_Data supplied_:
────────

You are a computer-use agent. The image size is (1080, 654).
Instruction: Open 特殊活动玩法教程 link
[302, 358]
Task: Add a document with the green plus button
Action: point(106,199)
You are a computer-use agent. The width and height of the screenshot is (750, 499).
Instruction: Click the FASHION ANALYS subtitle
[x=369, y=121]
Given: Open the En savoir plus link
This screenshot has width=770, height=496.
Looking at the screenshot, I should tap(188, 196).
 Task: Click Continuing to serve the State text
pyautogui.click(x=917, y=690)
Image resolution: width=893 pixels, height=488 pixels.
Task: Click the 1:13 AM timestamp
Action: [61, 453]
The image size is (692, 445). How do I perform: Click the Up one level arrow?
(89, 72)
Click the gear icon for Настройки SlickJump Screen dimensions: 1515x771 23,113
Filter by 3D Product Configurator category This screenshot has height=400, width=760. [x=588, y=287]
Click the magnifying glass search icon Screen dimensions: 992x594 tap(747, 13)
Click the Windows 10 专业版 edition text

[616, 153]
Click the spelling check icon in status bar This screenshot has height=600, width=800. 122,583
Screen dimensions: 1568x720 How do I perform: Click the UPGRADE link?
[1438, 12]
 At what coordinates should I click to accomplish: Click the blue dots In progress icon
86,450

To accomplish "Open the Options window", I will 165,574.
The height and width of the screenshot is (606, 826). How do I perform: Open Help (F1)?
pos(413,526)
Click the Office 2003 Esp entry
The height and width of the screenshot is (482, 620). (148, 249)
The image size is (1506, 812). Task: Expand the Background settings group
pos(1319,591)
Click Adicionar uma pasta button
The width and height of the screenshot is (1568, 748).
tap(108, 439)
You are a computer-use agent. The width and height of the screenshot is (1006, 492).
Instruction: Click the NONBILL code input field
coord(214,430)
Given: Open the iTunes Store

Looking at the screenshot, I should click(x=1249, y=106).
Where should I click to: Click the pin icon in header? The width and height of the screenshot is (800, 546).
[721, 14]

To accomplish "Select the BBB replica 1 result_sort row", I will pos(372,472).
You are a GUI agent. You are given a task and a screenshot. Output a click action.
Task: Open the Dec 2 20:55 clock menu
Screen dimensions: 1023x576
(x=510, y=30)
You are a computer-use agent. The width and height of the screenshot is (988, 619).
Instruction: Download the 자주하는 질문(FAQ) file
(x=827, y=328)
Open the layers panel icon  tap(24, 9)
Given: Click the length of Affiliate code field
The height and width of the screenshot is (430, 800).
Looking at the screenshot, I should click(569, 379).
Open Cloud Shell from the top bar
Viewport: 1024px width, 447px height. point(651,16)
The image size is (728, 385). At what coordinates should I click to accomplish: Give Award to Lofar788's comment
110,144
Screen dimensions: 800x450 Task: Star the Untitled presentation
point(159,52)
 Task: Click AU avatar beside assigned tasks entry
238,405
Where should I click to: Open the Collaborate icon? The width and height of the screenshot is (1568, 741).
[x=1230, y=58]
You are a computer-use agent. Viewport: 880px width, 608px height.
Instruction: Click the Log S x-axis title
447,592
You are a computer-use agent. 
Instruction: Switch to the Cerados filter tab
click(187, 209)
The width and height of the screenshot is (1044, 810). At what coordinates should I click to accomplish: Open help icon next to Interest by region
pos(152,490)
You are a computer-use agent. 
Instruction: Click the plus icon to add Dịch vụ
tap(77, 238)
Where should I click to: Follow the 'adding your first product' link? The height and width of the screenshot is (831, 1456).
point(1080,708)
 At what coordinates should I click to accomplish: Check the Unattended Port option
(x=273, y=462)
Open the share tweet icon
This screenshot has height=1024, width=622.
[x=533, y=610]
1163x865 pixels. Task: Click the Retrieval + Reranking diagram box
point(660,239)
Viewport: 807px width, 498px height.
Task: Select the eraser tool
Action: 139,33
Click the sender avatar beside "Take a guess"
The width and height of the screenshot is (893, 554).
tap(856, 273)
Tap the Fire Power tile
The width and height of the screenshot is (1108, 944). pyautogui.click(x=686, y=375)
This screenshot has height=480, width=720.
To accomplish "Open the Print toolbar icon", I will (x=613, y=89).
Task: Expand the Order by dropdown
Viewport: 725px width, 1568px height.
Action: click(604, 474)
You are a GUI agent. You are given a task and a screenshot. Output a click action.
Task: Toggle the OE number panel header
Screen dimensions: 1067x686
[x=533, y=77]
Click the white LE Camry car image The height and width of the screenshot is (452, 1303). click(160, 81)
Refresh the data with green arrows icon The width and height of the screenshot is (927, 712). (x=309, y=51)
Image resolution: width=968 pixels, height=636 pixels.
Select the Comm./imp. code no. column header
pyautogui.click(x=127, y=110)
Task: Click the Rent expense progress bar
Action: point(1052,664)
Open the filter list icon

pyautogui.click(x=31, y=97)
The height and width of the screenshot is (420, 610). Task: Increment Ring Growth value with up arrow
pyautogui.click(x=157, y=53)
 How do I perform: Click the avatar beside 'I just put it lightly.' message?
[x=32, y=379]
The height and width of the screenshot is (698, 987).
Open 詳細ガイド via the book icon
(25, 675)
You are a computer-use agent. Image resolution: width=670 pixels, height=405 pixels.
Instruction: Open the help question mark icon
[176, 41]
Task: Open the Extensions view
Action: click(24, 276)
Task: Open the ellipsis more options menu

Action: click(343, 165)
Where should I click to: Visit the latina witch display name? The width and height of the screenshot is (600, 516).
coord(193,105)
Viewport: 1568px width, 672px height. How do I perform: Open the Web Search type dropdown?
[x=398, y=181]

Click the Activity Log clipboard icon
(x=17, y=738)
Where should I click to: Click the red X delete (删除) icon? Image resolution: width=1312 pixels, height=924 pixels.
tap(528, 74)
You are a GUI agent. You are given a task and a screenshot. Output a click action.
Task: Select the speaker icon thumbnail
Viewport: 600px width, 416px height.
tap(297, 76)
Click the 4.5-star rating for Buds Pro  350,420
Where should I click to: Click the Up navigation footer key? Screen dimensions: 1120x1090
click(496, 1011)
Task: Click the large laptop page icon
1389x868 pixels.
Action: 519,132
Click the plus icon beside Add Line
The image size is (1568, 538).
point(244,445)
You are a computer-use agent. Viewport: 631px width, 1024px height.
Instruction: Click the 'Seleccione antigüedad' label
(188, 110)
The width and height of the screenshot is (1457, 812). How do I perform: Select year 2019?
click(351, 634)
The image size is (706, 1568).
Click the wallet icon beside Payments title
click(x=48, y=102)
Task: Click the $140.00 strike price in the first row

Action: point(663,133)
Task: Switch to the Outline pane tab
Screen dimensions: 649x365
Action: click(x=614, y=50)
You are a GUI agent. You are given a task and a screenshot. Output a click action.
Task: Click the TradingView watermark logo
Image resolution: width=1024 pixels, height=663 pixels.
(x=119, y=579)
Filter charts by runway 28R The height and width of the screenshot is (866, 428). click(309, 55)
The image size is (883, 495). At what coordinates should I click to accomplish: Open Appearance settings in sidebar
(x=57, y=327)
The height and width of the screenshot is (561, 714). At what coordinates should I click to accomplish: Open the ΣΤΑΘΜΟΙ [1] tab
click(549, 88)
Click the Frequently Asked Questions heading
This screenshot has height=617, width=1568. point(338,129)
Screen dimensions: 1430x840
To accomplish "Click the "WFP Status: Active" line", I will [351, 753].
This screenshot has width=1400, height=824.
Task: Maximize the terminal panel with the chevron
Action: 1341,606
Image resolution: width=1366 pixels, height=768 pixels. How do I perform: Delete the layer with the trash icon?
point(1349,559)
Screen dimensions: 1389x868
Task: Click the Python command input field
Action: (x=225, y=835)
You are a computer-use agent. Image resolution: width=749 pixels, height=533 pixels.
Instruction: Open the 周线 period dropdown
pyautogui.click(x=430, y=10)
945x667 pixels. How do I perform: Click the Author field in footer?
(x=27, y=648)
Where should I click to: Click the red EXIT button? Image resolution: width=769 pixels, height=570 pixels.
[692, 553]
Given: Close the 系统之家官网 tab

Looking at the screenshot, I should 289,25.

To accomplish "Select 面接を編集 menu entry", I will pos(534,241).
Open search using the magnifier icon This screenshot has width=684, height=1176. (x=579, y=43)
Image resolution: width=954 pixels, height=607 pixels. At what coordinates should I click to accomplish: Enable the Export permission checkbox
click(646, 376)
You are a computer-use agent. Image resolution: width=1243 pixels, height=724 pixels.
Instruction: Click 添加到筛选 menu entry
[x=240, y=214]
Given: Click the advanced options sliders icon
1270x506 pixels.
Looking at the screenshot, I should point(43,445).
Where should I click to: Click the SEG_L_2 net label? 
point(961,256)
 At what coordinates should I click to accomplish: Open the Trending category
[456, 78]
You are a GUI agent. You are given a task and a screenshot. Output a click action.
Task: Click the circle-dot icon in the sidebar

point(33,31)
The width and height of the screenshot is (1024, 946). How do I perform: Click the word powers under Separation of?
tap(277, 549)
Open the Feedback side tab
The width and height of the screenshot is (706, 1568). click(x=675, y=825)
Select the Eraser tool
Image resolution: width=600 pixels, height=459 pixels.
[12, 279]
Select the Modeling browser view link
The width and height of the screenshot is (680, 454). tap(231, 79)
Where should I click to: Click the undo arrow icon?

────────

_Assigned task_: Write out exactly the lines from the one containing "Select the Modeling browser view link" through the end of the data, both included. Add nothing else.

_Completed exercise_:
Select the Modeling browser view link
The width and height of the screenshot is (680, 454). tap(231, 79)
Where should I click to: Click the undo arrow icon?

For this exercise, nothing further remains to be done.